- **TASK TO CARRY OUT**
Where the records hold the string "computer", show the whole line it sits on.

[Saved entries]

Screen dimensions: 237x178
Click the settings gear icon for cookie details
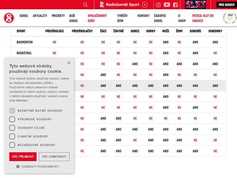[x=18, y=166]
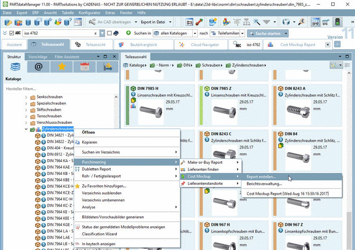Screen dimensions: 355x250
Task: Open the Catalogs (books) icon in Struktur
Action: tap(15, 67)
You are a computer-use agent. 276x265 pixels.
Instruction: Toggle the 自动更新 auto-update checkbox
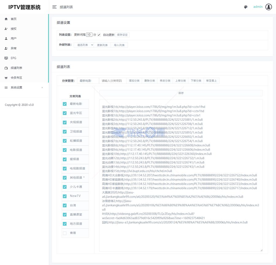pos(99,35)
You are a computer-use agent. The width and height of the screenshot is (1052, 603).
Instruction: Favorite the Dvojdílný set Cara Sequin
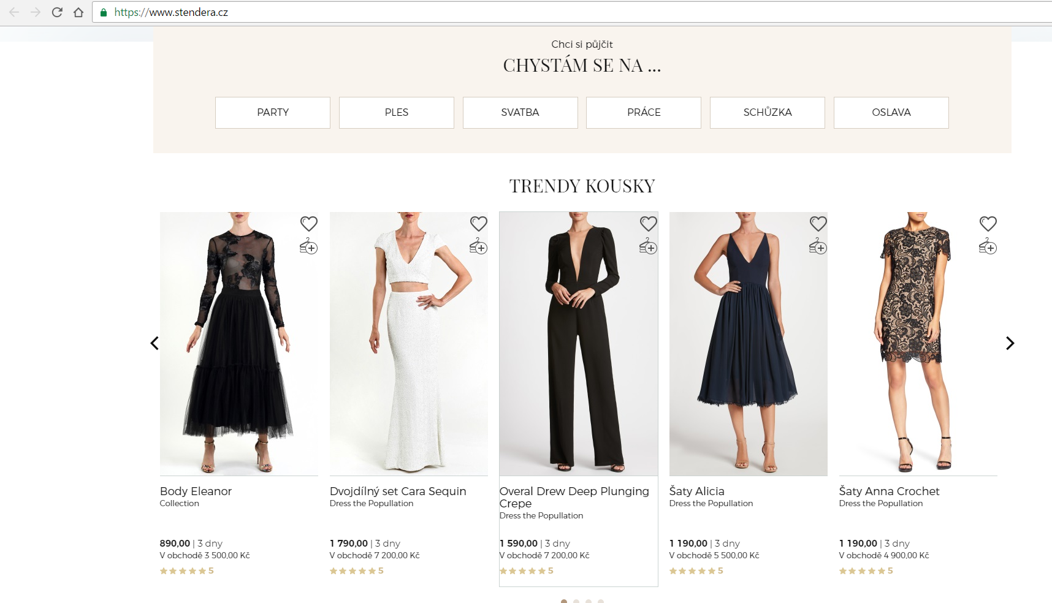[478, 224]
* * *
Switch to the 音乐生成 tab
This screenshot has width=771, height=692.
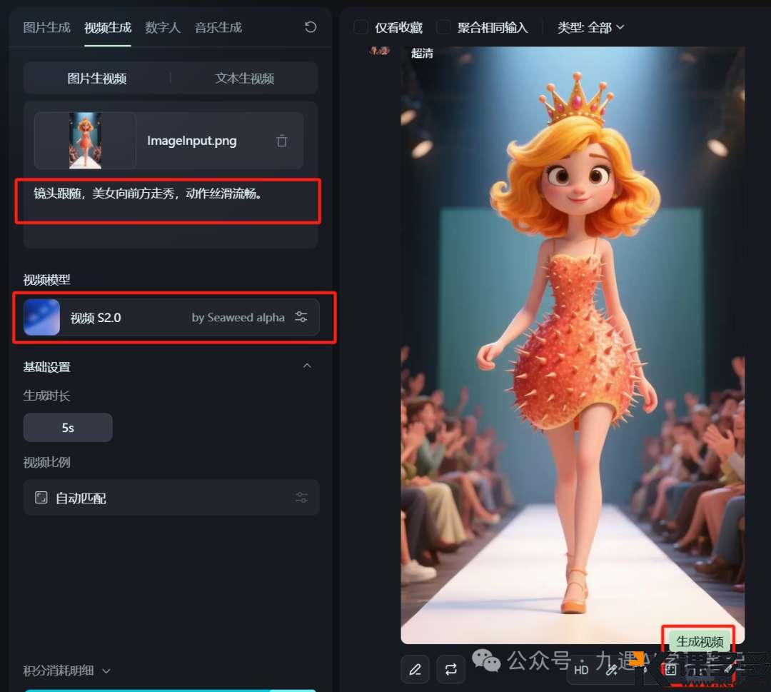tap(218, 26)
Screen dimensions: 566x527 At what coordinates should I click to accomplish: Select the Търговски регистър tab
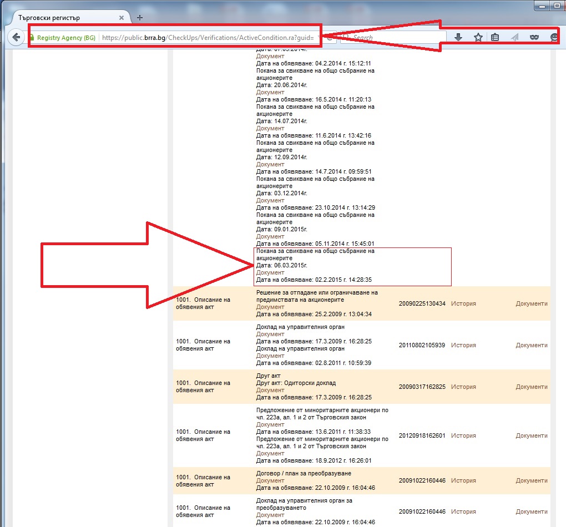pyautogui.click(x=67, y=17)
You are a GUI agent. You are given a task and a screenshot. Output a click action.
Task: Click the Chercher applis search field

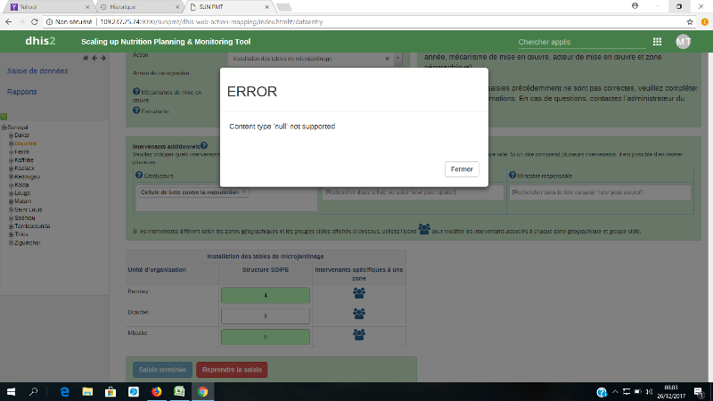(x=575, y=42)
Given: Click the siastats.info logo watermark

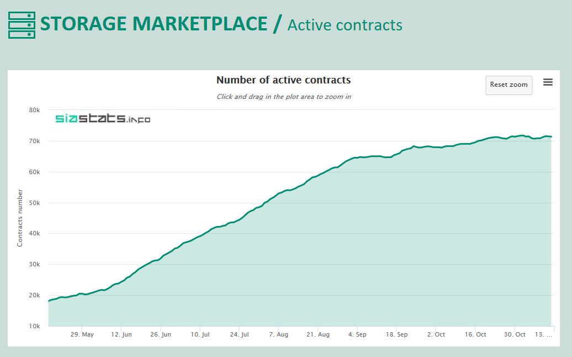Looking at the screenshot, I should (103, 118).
---
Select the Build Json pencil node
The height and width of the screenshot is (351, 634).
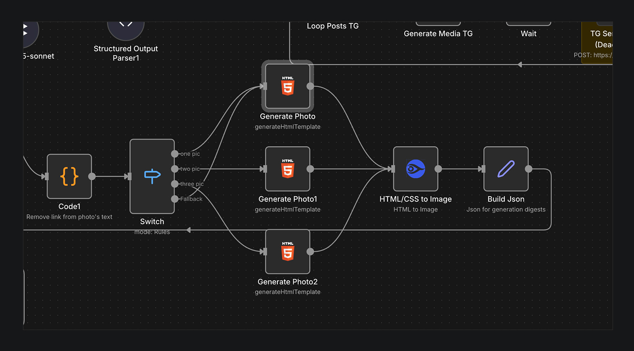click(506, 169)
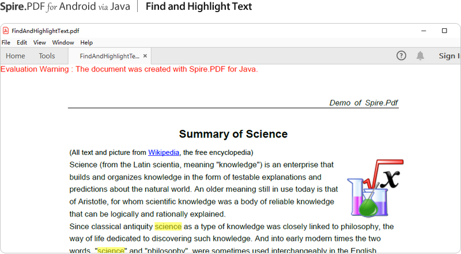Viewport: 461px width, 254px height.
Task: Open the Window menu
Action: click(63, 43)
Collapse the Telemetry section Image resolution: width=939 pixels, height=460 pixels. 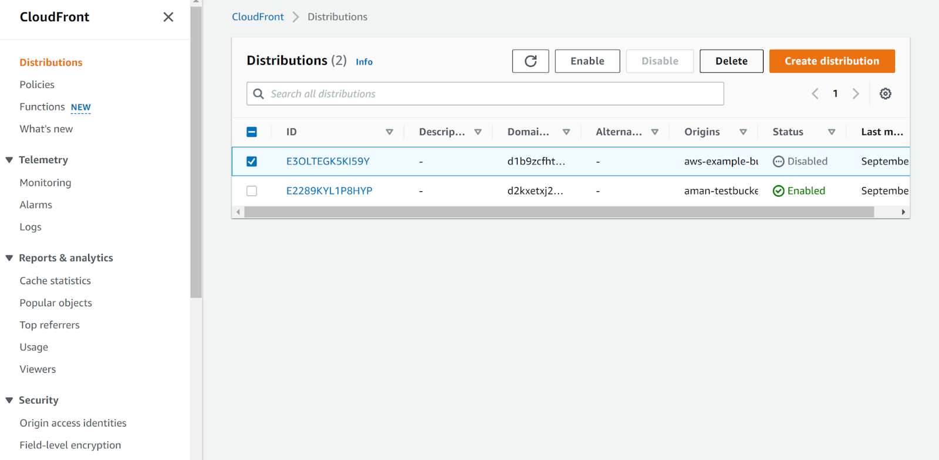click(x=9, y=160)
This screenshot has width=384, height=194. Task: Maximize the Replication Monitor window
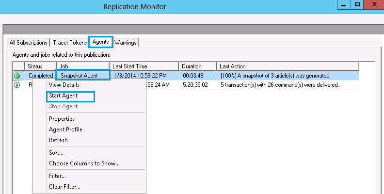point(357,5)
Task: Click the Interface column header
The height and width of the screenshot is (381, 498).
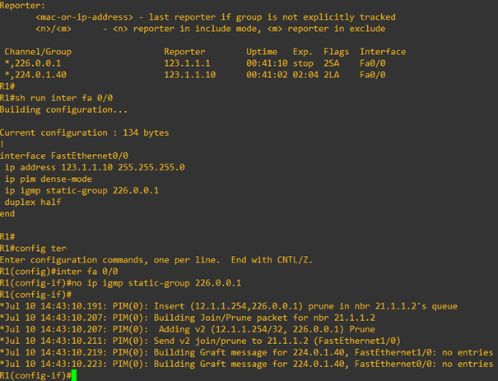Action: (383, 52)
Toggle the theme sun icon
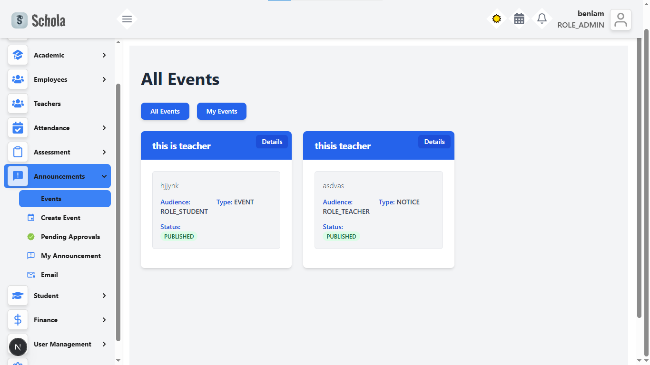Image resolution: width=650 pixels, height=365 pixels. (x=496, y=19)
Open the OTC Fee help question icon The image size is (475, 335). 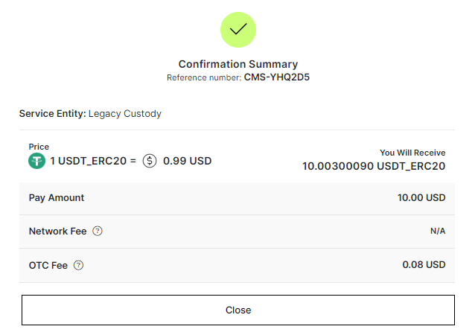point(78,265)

- **EXERCISE RESPONSE**
You are a computer-use agent. 276x265 pixels.
You are a computer-use agent. The width and height of the screenshot is (1052, 603).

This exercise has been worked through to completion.